The fractional reserve banking system with its administrative and regulatory overheads is designed for a world which no longer exists and which hasn’t existed since 1971 when Nixon uncoupled the US dollar from gold and states consequently abandoned the Bretton Woods system of fixed exchange rates. Until then there were constraints imposed by the availability of gold to back the dollar on the ability of sovereign states to issue their own currency at a fixed exchange rate against the dollar. Since then, although those constraints have been lifted, the central banks of sovereign states have failed to take the lead and left it to private enterprise banks to issue their own currency by expanding their balance sheets, a technical term which simply means creating deposits, promises by the bank (its liabilities) to make payments on the deposit holder’s behalf, in exchange for loans, being promises by the deposit holder (assets of the bank) to make payments to the bank equal to those promised by the bank, plus interest.
The reform that is appropriate for today’s world is not more regulation of banks’ balance sheets but removal from the banks to the payers themselves of the means for final settlement of the payments they make. And that is the reform proposed by Positive Money.

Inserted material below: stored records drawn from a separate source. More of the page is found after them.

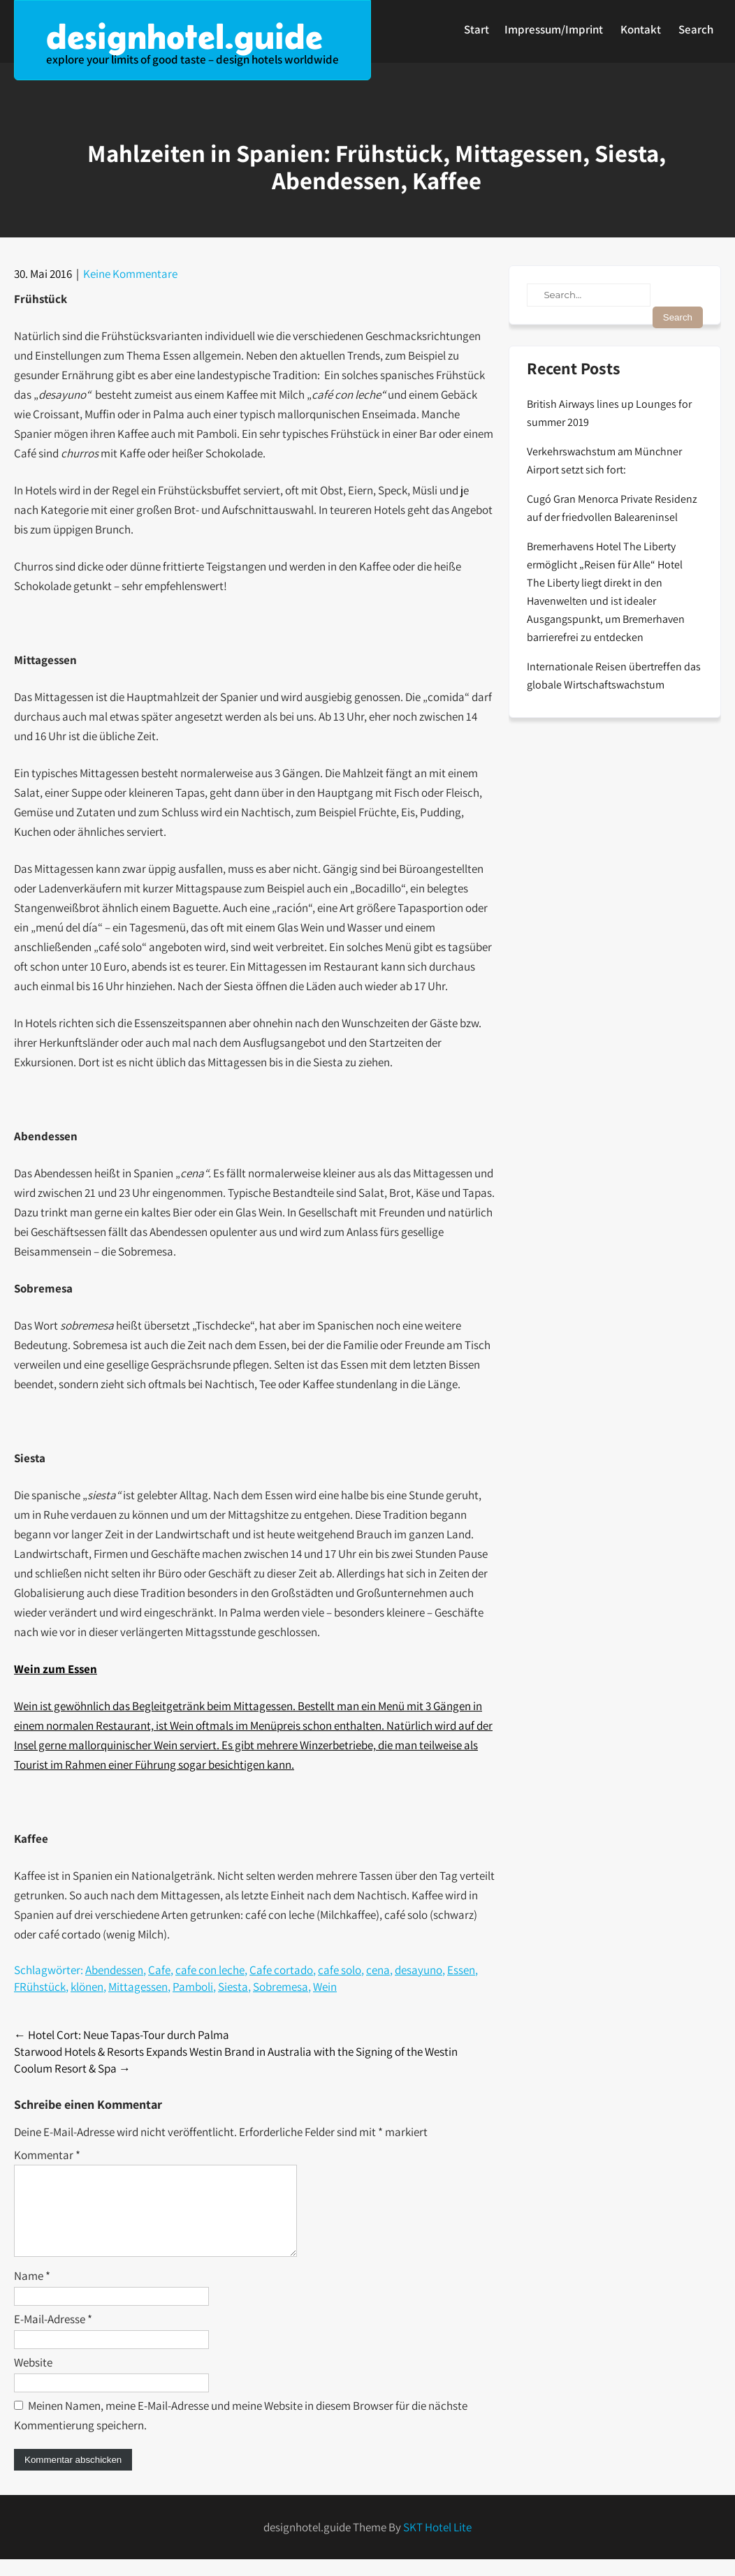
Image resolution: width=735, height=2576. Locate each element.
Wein (325, 1986)
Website (33, 2379)
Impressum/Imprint (553, 29)
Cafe (159, 1970)
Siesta (233, 1986)
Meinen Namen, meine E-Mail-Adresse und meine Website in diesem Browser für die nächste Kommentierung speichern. (240, 2432)
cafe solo (339, 1970)
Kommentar (47, 2155)
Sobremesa (280, 1986)
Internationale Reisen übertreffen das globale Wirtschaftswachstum (614, 675)
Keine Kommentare (130, 273)
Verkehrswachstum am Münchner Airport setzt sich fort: (604, 460)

Under the Positive Money proposals, a person’s current account will constitute a legal claim on a fund held at the Bank of England for the purpose of settling payments, and a payment by that person will consist of the transfer of that claim, via the processes administered by that person’s bank, to the payee. The Bank of England fund will contain one pound for every pound that is entitled to be spent, whether or not the entitled owner intends to spend it now, sometime or never. There will be no daily scramble, as at present, to ensure that banks have sufficient funds available for spending to settle the amounts that customers wish to spend. Every customer has their own fund from which their spending is financed.
The primary responsibility of banks will no longer be to ensure that they have sufficient liquidity to settle customers’ payments, but to persuade customers who do not intend to make in the near future all of the payments to which they are entitled to make instead their unused money available for lending to others.
But isn’t that what we thought banks did all along, before we found out the truth?